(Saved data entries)
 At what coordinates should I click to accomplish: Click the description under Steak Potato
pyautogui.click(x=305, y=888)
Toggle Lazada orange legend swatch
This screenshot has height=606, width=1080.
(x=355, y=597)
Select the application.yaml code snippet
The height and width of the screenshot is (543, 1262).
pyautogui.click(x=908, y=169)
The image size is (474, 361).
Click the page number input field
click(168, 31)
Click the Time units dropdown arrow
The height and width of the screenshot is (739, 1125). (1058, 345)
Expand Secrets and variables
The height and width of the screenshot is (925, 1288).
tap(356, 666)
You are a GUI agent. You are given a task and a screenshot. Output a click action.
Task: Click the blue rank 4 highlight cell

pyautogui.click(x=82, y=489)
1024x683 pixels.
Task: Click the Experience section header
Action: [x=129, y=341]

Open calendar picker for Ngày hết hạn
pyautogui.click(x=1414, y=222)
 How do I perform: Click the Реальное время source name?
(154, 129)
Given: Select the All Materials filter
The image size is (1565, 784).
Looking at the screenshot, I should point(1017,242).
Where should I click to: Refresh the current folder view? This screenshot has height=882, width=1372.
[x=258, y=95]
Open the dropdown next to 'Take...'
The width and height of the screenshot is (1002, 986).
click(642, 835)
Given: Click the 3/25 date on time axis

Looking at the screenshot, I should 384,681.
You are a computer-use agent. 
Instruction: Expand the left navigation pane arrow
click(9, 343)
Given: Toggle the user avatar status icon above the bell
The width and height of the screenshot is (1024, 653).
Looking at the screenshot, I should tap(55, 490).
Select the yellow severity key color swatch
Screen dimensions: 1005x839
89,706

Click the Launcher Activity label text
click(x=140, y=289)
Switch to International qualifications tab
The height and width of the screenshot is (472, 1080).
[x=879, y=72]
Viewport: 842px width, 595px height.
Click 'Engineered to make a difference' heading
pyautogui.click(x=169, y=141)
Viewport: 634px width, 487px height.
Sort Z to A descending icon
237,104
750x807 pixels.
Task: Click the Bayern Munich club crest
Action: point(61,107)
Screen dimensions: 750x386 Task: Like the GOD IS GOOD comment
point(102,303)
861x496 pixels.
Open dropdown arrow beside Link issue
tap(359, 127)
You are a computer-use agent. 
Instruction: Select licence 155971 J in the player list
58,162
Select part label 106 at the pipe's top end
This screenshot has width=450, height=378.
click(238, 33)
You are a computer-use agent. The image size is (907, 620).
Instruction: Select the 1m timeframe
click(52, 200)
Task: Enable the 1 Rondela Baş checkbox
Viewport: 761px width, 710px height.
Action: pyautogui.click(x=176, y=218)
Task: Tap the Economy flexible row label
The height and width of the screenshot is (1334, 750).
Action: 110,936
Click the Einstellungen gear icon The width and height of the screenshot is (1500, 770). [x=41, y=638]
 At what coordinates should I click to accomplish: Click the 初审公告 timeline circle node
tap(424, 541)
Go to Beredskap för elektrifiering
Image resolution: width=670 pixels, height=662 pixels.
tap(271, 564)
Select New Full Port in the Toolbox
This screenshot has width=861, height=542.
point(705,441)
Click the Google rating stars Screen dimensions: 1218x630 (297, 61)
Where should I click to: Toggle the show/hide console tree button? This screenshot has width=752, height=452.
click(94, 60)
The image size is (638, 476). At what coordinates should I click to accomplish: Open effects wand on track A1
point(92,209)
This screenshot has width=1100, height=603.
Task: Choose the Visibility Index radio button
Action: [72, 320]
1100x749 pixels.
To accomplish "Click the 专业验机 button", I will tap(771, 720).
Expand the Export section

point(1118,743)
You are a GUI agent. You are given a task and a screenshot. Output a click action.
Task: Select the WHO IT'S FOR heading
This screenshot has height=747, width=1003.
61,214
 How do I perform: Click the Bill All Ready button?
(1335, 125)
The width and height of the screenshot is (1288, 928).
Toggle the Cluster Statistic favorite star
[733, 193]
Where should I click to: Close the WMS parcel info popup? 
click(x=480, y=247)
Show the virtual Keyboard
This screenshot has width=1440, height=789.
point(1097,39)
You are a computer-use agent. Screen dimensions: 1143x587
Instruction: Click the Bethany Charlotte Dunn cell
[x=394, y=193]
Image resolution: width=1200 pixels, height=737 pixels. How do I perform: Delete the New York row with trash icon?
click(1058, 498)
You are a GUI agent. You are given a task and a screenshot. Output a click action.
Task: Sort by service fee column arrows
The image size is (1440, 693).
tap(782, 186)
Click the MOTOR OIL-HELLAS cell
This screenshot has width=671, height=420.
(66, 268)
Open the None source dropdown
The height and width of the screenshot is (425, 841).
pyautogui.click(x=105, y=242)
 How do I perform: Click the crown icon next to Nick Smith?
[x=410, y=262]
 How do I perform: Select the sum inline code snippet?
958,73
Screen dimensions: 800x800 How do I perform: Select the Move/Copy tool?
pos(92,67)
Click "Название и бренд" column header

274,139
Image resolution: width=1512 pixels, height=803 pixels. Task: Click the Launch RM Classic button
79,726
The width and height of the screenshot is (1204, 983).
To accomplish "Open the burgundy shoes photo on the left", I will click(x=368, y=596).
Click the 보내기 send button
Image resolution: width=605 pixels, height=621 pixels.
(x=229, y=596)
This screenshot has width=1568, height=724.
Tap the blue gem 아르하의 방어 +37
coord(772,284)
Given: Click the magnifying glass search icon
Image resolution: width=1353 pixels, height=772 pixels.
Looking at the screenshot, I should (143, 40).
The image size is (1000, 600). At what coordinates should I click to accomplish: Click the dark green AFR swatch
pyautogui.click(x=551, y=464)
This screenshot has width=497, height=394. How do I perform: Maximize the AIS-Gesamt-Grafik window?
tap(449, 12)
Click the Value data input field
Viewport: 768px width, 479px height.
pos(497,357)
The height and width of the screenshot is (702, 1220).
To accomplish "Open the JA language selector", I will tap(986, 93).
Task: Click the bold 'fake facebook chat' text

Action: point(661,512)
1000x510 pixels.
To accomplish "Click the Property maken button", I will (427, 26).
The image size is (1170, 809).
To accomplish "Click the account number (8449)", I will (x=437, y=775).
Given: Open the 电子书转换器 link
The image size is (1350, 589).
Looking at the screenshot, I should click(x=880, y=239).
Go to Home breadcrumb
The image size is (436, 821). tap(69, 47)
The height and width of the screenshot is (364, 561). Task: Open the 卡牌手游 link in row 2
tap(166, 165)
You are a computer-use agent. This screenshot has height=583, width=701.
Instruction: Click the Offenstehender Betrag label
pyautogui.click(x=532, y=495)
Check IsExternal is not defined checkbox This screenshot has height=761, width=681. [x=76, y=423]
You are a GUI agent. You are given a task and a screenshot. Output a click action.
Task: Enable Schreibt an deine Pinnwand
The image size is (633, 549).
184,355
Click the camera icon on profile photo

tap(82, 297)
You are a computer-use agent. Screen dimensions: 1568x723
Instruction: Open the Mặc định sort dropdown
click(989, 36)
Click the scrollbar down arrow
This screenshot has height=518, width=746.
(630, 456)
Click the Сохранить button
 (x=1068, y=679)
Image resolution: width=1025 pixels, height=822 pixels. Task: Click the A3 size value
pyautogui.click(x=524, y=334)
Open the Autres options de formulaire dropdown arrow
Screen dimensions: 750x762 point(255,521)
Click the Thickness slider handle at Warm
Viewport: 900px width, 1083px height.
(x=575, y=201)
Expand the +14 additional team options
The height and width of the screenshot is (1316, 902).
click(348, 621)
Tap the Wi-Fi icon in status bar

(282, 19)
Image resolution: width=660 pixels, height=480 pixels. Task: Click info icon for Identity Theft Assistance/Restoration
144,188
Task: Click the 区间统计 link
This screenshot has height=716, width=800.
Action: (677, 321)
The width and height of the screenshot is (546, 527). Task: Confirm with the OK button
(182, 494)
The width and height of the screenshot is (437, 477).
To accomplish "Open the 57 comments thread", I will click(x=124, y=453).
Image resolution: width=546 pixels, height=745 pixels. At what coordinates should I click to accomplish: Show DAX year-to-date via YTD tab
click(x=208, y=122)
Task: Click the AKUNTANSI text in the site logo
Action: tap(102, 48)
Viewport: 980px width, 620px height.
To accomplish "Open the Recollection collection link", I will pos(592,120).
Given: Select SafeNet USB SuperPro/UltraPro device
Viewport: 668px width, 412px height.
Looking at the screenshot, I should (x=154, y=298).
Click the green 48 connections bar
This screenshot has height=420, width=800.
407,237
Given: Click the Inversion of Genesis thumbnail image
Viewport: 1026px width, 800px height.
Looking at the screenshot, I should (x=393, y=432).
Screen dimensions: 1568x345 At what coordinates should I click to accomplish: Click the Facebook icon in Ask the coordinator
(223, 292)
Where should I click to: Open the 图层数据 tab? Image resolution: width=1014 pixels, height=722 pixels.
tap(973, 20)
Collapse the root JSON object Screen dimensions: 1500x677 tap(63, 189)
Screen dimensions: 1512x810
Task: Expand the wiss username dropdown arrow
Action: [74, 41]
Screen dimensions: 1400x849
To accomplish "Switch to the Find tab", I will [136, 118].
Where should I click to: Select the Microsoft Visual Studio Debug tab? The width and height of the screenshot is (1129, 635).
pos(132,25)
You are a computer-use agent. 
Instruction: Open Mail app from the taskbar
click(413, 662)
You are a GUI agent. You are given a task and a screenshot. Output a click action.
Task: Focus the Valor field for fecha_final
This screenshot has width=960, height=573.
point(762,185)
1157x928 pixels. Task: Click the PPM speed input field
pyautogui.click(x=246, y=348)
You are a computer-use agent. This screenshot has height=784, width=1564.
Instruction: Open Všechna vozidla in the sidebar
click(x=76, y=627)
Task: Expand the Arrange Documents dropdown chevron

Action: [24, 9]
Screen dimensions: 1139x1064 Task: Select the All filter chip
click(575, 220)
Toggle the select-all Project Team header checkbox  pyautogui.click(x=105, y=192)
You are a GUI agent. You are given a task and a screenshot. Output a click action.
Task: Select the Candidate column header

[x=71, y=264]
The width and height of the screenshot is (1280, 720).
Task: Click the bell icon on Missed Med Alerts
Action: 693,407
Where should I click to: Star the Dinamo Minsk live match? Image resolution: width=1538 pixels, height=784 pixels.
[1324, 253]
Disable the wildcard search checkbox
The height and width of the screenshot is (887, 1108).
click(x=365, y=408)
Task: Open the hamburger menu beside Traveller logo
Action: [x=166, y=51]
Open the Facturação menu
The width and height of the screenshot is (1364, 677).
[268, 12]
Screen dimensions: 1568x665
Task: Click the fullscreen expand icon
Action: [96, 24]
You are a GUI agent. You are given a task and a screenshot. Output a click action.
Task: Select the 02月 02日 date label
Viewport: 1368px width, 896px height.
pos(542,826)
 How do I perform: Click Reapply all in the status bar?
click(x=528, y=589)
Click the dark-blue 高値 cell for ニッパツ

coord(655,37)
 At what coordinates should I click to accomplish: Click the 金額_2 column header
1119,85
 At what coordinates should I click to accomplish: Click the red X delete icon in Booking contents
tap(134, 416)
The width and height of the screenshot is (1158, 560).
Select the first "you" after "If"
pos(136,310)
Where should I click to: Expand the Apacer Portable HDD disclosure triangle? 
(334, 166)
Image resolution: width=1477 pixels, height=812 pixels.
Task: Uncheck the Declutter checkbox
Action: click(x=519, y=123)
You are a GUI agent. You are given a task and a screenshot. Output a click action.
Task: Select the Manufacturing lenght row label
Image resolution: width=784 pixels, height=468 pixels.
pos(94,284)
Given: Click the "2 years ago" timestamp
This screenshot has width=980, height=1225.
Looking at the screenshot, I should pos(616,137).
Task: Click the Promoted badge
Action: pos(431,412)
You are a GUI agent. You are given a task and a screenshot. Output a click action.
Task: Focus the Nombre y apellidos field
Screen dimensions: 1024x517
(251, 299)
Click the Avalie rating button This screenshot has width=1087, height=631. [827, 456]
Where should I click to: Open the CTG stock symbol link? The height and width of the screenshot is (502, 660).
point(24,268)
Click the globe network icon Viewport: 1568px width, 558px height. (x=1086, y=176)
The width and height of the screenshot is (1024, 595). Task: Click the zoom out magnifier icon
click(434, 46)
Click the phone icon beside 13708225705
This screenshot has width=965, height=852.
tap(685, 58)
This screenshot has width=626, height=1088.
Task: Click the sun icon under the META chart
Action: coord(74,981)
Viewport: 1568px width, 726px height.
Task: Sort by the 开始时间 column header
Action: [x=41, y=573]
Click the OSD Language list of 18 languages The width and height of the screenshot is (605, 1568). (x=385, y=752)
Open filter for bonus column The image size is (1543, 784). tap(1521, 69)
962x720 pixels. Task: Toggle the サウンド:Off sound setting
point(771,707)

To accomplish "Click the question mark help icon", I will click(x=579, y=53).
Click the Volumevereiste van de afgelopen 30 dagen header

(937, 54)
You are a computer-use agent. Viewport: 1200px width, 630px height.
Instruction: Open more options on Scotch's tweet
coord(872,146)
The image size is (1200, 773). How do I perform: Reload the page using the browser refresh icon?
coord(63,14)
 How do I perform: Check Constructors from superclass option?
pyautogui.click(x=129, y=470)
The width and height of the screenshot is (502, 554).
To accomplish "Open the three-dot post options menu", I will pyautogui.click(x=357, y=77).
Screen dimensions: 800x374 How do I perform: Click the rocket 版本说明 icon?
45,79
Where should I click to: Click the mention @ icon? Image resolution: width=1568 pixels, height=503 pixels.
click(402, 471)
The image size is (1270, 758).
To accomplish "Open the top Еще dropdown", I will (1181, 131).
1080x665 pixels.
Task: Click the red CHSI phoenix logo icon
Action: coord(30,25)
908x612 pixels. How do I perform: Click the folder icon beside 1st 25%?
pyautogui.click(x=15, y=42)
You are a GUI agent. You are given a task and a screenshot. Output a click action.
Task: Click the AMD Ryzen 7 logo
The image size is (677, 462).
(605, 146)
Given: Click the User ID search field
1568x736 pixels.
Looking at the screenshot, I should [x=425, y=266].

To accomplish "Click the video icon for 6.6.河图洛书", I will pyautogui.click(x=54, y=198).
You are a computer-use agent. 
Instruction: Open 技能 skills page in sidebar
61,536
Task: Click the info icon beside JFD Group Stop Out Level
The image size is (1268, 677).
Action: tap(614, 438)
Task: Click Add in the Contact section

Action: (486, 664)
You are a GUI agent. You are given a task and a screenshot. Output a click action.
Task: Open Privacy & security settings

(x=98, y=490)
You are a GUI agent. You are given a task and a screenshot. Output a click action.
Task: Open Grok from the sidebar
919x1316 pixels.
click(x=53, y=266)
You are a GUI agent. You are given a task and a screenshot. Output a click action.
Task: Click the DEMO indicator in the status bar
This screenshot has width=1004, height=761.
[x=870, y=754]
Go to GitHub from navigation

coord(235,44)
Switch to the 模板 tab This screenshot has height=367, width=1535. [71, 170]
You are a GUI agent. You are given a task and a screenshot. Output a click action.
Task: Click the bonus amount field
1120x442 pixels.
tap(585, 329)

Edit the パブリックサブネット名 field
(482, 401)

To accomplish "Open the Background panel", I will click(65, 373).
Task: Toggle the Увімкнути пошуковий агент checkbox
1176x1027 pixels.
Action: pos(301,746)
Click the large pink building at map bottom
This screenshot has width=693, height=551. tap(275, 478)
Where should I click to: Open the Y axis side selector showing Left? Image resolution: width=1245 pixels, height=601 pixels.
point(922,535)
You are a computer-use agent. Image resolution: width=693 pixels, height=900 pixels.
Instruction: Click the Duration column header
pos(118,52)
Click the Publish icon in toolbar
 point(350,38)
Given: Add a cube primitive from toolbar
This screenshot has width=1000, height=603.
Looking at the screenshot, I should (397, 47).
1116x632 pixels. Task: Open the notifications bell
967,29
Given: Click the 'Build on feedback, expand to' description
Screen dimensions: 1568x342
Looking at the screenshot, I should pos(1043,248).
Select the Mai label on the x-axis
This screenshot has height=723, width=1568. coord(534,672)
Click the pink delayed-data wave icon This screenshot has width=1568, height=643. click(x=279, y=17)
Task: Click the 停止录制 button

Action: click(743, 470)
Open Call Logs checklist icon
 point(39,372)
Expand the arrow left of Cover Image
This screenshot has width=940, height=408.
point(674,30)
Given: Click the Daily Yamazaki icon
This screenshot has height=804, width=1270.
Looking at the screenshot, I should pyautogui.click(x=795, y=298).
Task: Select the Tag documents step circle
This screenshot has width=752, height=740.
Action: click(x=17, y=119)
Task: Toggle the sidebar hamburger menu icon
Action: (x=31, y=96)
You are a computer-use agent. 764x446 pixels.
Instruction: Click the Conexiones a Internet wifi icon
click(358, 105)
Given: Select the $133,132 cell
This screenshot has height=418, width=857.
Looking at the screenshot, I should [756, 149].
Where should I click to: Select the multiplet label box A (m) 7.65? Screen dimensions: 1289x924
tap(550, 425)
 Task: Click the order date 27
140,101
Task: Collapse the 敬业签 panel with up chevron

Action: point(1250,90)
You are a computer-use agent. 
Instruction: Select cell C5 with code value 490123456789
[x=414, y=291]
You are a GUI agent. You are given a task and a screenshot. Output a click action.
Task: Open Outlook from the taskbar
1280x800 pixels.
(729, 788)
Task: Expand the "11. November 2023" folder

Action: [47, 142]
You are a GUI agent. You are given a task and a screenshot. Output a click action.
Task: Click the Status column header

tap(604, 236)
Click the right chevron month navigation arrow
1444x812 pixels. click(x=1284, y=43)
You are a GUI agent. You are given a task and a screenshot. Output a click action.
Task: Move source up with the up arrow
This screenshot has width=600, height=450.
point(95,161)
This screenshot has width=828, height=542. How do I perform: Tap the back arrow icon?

■ **EXERCISE AIM**: Search the data above for the string "Focus" and copy each line that has it.

■ **YOUR SOLUTION**:
Task: Focus the Valor field for fecha_final
Task: Focus the Nombre y apellidos field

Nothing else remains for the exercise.